Work to be completed
Set down exactly the lines from the one containing "Task: Click the open folder icon in toolbar" to the final line of the records below, with every picture omitted.

:: Listed entries

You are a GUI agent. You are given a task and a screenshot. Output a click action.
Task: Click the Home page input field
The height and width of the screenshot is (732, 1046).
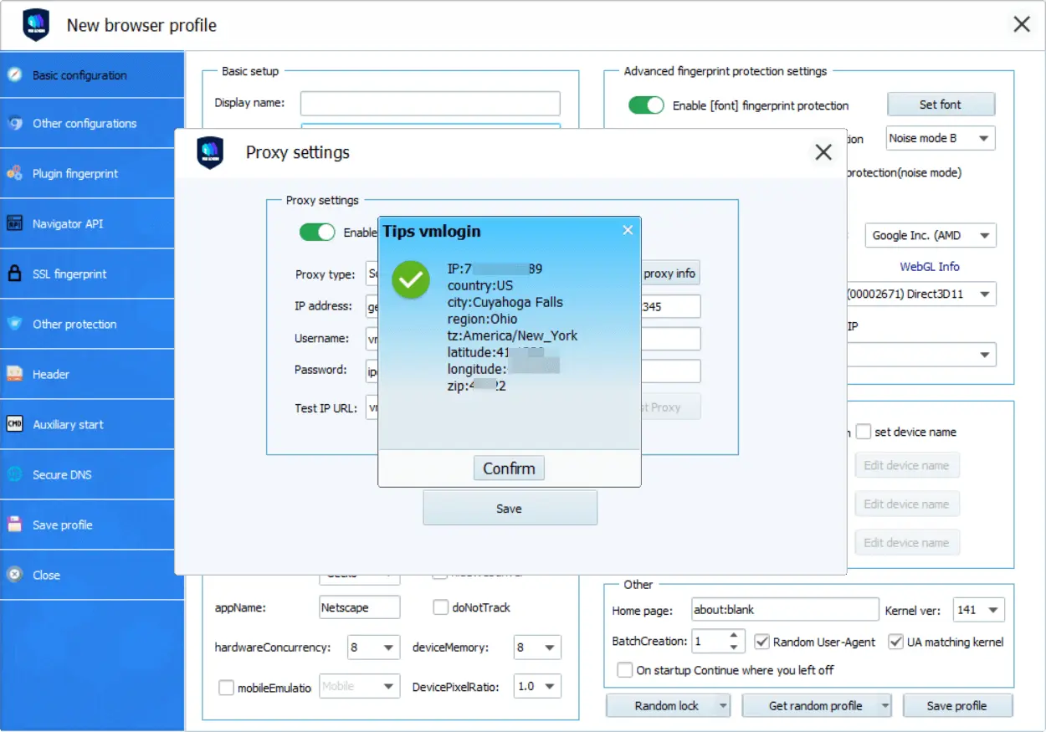tap(784, 610)

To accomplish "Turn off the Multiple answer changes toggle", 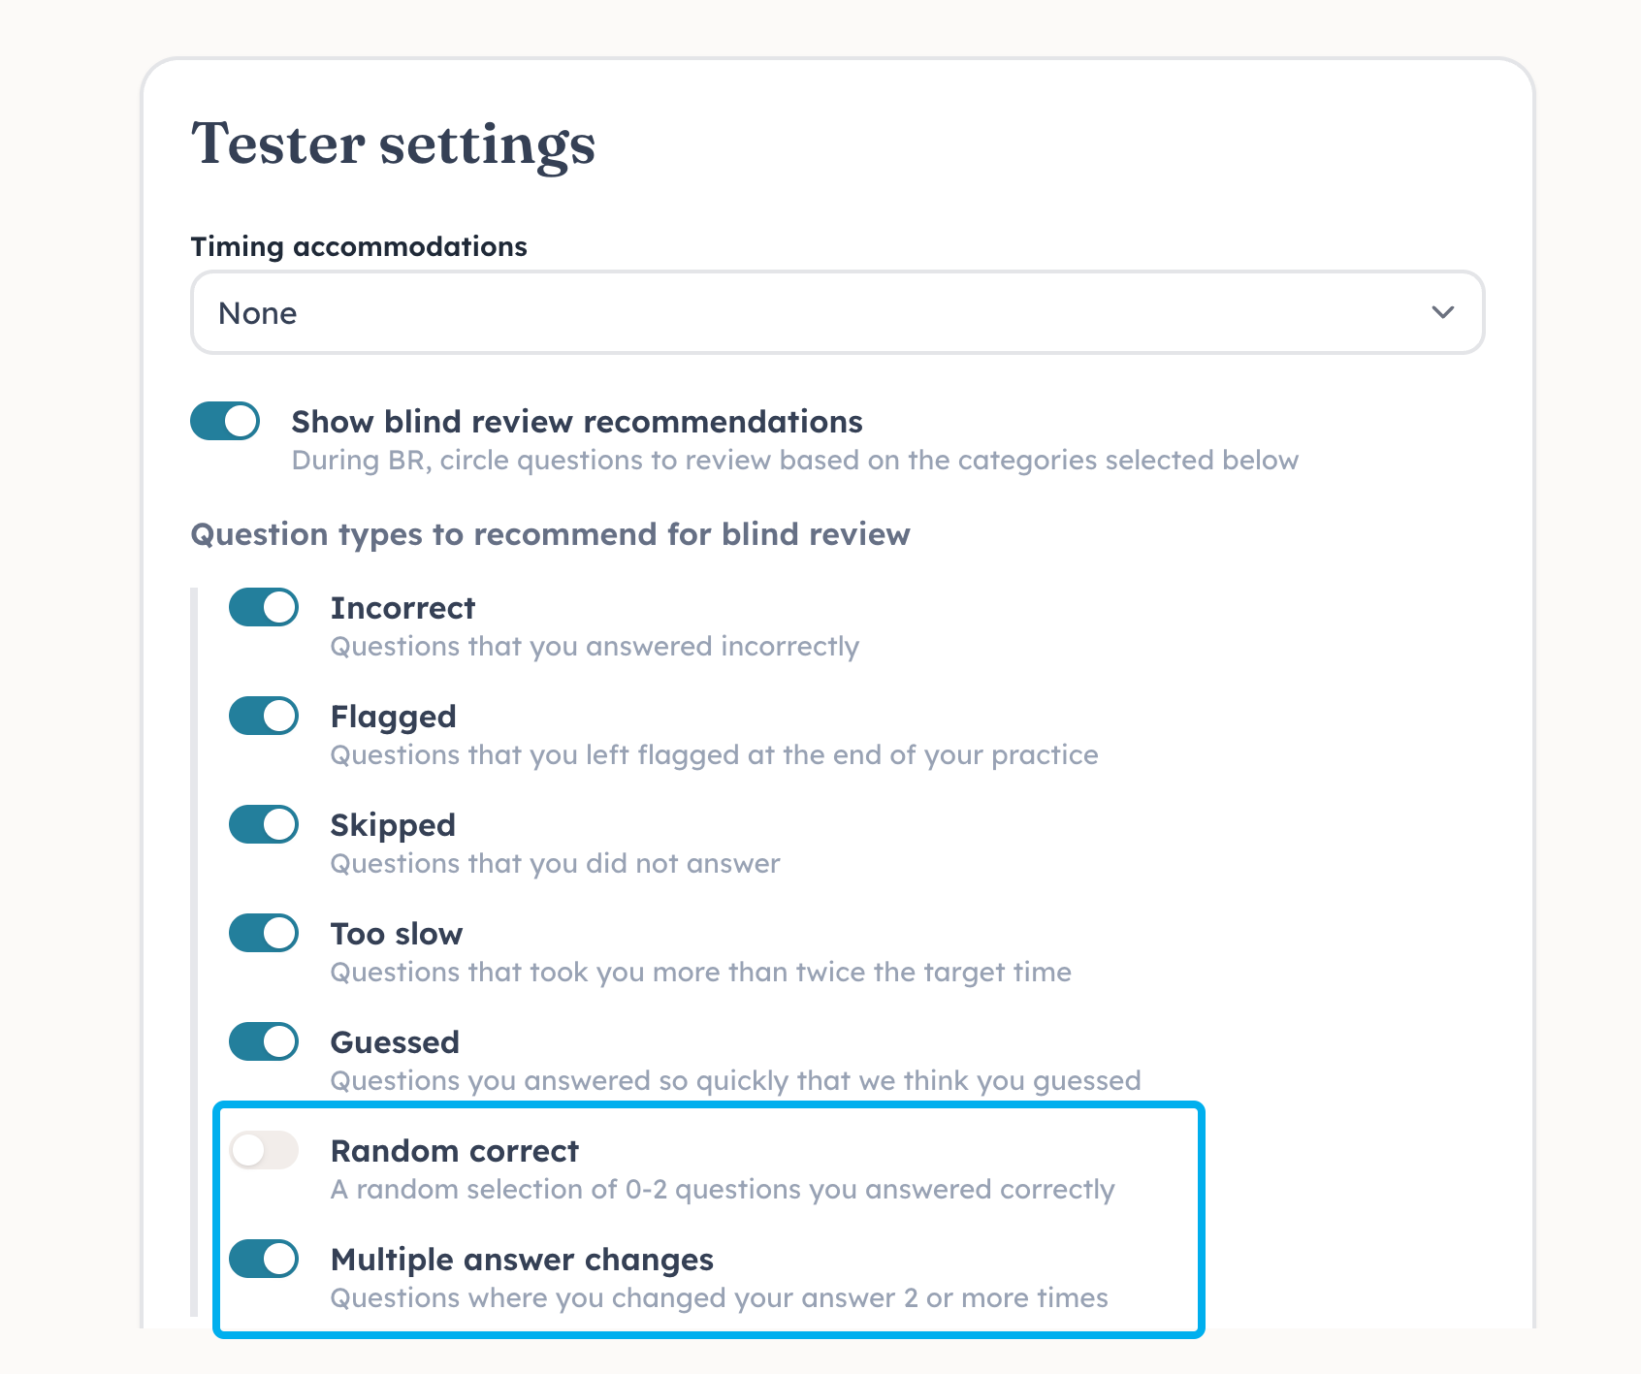I will [264, 1260].
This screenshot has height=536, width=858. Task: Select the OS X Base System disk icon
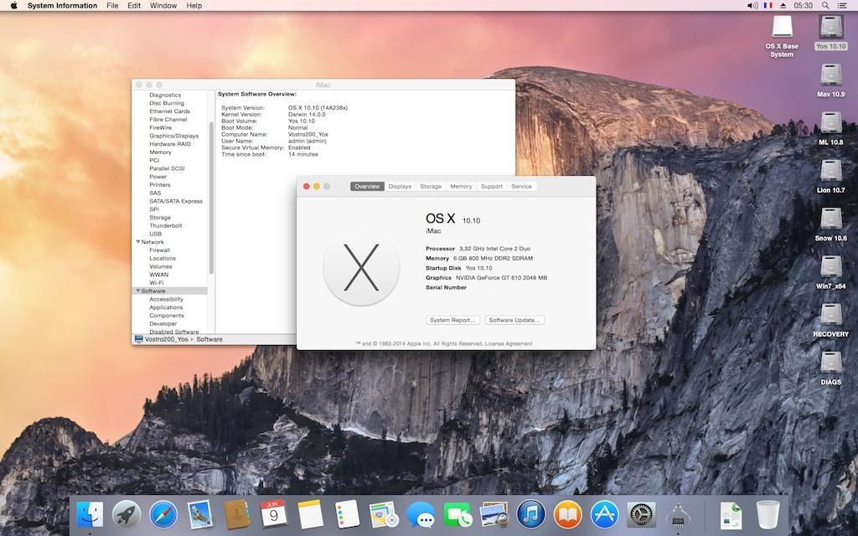782,28
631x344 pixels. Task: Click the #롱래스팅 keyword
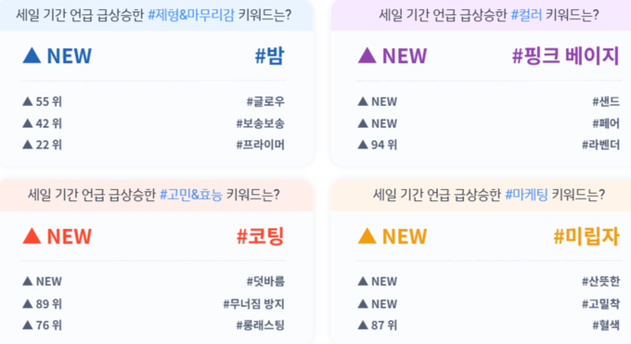[261, 325]
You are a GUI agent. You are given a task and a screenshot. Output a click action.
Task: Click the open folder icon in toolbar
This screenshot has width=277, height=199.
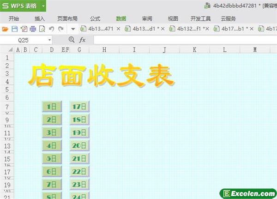5,29
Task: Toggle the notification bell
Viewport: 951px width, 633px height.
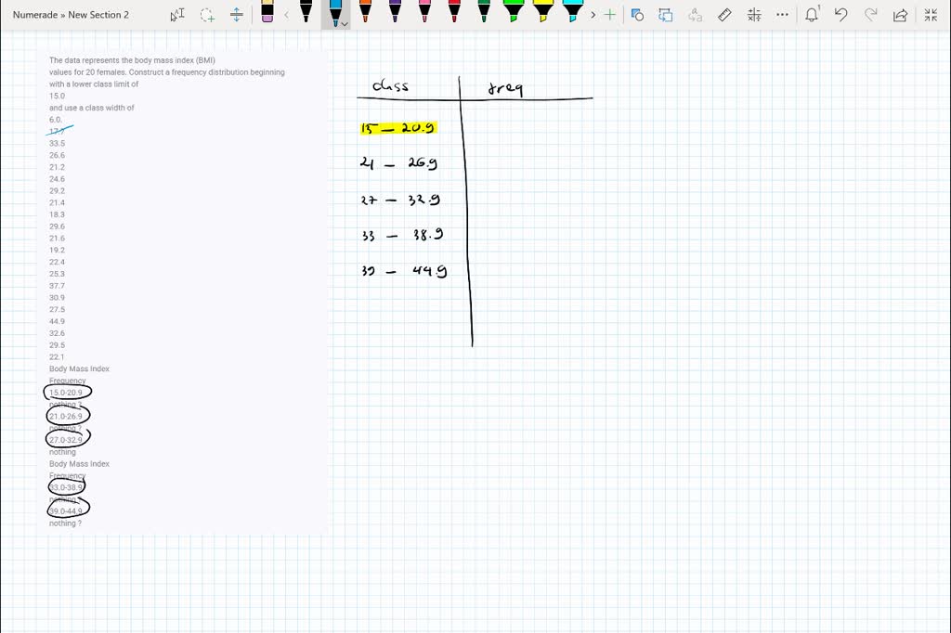Action: pyautogui.click(x=812, y=15)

::::

Completed task
Task: Click the open folder icon in toolbar
This screenshot has width=277, height=199.
5,29
Task: Toggle the notification bell
Viewport: 951px width, 633px height.
Action: pyautogui.click(x=812, y=15)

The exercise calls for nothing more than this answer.